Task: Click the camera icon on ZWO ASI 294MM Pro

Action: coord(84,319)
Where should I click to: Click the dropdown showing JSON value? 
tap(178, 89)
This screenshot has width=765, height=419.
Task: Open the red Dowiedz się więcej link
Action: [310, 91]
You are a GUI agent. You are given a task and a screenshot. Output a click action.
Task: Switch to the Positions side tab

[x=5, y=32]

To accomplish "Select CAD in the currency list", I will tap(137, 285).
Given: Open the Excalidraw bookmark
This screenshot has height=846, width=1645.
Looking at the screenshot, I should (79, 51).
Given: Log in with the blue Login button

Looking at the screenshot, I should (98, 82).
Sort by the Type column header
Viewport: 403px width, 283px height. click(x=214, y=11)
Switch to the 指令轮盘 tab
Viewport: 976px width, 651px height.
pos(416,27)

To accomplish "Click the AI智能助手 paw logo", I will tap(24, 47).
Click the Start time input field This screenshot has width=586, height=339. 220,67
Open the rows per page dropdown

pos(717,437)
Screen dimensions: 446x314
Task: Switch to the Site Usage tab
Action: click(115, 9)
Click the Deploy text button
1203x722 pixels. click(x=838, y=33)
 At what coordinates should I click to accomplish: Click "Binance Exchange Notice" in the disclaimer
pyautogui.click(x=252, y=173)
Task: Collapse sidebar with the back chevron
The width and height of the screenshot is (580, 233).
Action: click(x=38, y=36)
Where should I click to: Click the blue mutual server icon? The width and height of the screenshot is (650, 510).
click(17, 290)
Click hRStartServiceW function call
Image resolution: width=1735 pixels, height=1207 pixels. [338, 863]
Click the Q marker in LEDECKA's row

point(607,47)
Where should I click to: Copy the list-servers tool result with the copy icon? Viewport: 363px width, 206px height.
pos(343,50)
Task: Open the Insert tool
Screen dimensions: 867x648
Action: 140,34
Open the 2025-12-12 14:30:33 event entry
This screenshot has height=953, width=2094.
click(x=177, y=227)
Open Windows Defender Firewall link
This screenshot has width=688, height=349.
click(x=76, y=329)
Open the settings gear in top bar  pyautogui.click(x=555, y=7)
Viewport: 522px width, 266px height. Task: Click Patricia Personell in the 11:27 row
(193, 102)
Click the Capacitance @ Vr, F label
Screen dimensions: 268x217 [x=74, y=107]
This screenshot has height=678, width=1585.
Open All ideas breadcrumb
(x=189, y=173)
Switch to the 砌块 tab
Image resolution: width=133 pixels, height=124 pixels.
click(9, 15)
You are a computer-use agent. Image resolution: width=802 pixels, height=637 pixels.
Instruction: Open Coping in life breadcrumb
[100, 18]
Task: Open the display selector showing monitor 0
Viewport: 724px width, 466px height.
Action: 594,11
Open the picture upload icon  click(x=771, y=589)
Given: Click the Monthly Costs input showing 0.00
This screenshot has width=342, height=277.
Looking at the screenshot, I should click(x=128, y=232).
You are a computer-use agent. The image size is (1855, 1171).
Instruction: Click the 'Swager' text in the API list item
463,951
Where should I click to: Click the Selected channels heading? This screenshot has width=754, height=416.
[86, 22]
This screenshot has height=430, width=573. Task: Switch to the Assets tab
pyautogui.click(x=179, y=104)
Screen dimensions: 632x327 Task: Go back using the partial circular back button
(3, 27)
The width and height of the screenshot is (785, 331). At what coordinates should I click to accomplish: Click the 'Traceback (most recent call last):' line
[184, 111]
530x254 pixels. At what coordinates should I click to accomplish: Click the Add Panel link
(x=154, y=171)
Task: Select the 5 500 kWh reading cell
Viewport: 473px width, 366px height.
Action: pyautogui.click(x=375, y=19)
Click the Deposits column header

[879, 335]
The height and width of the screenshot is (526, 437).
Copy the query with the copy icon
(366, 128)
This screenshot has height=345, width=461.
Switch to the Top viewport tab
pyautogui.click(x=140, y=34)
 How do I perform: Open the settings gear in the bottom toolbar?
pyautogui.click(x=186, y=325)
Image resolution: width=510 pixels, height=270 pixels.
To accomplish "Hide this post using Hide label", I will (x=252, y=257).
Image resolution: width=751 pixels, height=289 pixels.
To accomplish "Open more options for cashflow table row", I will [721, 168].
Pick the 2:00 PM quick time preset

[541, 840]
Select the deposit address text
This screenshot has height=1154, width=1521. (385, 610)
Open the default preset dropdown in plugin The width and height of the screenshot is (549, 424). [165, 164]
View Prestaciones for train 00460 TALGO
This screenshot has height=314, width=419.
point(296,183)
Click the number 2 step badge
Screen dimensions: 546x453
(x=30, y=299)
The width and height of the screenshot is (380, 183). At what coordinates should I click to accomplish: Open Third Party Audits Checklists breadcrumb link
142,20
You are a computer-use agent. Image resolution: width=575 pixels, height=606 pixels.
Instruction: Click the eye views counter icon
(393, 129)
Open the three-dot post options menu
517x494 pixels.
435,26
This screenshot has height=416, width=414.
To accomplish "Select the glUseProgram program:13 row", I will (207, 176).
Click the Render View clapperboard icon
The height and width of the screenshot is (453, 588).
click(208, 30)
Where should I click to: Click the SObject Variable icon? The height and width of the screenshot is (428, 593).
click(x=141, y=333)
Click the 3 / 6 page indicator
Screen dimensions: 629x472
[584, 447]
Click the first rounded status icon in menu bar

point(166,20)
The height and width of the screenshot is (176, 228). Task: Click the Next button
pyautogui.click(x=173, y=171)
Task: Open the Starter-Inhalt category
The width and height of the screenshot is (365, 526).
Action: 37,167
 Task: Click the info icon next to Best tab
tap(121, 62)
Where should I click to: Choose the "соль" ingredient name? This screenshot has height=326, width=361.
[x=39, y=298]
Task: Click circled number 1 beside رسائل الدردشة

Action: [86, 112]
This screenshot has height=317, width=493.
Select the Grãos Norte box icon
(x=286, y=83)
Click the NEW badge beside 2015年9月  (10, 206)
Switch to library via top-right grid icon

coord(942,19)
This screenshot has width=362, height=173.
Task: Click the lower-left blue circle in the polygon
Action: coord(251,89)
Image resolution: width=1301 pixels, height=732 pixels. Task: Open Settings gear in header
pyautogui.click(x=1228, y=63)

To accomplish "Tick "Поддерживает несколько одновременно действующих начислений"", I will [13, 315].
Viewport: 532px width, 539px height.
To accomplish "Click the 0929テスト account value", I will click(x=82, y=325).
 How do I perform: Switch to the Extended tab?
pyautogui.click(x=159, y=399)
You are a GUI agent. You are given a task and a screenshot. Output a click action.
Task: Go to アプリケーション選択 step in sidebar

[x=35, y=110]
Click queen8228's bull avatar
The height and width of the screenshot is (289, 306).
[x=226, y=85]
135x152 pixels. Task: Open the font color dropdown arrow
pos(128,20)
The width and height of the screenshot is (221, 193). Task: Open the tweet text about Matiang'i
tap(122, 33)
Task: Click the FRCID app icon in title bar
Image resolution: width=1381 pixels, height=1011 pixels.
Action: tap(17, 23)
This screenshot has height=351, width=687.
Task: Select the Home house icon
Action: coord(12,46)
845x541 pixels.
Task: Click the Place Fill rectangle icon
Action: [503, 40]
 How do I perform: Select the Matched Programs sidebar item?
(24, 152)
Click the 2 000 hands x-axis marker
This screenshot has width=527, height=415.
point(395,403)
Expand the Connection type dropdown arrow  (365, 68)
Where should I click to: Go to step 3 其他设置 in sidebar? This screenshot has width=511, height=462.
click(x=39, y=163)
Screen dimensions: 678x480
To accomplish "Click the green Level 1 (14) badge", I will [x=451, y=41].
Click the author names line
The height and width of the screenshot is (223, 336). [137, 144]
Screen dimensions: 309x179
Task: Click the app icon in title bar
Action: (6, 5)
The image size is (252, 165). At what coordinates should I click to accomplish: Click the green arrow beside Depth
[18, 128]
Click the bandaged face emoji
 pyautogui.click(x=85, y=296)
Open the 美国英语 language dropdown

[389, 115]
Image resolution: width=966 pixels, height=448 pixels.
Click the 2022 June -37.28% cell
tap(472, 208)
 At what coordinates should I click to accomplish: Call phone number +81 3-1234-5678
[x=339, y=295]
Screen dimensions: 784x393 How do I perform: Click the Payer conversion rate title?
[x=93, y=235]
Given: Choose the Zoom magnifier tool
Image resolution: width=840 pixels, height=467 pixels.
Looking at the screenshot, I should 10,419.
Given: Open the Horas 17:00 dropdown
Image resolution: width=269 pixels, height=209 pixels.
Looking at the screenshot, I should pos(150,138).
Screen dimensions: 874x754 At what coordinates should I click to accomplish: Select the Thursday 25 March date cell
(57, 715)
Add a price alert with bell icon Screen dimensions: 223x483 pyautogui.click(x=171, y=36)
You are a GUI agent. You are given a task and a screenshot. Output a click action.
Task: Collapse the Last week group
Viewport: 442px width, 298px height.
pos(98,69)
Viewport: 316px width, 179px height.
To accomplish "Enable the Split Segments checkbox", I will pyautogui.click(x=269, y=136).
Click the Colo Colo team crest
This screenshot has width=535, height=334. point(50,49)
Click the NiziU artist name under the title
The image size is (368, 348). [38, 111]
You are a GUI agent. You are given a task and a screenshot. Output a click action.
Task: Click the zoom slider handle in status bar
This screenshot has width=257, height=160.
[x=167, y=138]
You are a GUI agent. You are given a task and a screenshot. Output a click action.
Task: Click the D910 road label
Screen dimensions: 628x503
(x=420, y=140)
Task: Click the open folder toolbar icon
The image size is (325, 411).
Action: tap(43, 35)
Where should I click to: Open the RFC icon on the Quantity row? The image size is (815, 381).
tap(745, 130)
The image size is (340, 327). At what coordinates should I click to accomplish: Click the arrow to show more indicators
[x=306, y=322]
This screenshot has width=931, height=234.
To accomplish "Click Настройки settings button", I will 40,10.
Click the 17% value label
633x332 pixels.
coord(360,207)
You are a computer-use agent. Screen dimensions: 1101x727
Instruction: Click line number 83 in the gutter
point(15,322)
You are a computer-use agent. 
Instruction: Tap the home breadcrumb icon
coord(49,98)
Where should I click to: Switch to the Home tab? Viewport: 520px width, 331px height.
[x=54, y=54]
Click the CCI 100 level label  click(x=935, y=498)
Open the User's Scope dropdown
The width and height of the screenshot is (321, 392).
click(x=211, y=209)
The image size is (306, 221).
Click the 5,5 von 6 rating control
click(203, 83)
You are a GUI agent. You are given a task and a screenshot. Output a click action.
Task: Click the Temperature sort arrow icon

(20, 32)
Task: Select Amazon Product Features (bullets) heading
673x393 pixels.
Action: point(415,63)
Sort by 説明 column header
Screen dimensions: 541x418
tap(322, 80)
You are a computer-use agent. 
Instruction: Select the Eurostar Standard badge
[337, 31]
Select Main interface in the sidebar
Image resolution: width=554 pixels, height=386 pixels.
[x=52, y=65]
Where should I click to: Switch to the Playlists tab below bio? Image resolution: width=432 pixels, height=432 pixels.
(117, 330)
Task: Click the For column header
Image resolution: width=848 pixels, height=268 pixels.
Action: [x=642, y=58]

==================================================

ACTIVITY
What are the lines from the one with "Task: Click the For column header" through the end of the records above? Set them down exactly, both ends included, and nothing else.

OUTPUT FOR THIS TASK
Task: Click the For column header
Image resolution: width=848 pixels, height=268 pixels.
Action: [x=642, y=58]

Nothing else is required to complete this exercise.